What is required: Count the lines in the items below that contain the string "size". Give only the number.
** start of Supplied material **
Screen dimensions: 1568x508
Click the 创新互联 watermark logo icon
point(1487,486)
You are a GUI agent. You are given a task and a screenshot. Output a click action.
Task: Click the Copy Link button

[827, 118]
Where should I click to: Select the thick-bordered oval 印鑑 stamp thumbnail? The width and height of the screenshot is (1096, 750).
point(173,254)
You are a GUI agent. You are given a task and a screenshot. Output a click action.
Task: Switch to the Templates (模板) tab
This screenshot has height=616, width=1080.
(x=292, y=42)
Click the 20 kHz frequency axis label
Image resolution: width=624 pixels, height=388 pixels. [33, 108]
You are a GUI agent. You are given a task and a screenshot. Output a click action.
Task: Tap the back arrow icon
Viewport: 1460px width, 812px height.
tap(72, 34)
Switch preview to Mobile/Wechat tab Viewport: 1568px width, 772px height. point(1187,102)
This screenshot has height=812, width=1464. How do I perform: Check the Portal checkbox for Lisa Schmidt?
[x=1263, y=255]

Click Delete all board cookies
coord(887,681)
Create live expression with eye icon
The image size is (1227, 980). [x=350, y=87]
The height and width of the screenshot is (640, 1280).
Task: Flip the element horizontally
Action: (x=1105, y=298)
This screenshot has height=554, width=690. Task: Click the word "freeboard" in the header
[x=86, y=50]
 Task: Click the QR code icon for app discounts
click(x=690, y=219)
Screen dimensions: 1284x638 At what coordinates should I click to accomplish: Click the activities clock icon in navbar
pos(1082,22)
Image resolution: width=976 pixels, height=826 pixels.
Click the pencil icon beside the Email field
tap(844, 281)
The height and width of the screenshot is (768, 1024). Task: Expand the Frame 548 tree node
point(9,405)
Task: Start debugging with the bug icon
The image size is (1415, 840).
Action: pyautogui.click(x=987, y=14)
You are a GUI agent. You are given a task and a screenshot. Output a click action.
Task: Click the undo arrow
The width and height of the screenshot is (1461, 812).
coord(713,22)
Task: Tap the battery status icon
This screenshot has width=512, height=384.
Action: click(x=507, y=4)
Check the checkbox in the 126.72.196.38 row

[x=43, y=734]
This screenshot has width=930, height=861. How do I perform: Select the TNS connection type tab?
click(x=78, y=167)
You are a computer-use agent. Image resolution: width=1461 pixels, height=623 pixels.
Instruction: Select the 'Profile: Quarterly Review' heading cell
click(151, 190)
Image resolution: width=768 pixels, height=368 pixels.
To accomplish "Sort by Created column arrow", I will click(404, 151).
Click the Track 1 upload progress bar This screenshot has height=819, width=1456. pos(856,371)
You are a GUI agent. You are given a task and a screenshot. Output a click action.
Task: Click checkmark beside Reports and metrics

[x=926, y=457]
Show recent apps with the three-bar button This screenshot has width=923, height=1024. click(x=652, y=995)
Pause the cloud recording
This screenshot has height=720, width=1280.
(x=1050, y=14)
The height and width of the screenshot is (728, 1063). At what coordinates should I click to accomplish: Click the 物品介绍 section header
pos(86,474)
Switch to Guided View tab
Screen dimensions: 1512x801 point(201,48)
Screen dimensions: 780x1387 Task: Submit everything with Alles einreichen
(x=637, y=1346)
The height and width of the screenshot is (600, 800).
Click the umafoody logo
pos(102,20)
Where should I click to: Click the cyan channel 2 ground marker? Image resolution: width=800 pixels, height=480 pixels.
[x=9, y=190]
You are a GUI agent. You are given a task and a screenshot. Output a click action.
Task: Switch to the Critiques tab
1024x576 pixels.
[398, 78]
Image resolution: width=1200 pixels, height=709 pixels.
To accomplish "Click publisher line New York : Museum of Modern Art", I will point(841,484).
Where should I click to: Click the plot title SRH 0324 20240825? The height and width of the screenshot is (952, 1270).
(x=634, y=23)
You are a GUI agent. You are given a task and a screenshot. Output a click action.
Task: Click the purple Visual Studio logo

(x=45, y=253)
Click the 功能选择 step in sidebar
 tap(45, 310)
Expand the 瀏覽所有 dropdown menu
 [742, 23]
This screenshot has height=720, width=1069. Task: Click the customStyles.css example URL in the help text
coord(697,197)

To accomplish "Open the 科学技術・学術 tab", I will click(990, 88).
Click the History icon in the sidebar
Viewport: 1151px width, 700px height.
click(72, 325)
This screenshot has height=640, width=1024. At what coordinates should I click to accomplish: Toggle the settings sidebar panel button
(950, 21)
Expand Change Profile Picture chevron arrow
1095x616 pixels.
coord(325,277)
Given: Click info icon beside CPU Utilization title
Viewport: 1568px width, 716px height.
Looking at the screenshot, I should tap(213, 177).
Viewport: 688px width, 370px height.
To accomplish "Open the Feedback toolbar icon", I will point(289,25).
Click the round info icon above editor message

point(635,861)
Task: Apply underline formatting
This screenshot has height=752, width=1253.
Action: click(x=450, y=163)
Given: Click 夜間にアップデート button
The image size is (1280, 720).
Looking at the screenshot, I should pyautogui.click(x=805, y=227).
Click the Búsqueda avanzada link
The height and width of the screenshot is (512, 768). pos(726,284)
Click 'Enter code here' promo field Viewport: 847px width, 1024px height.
** end of Supplied material **
Task solution: 3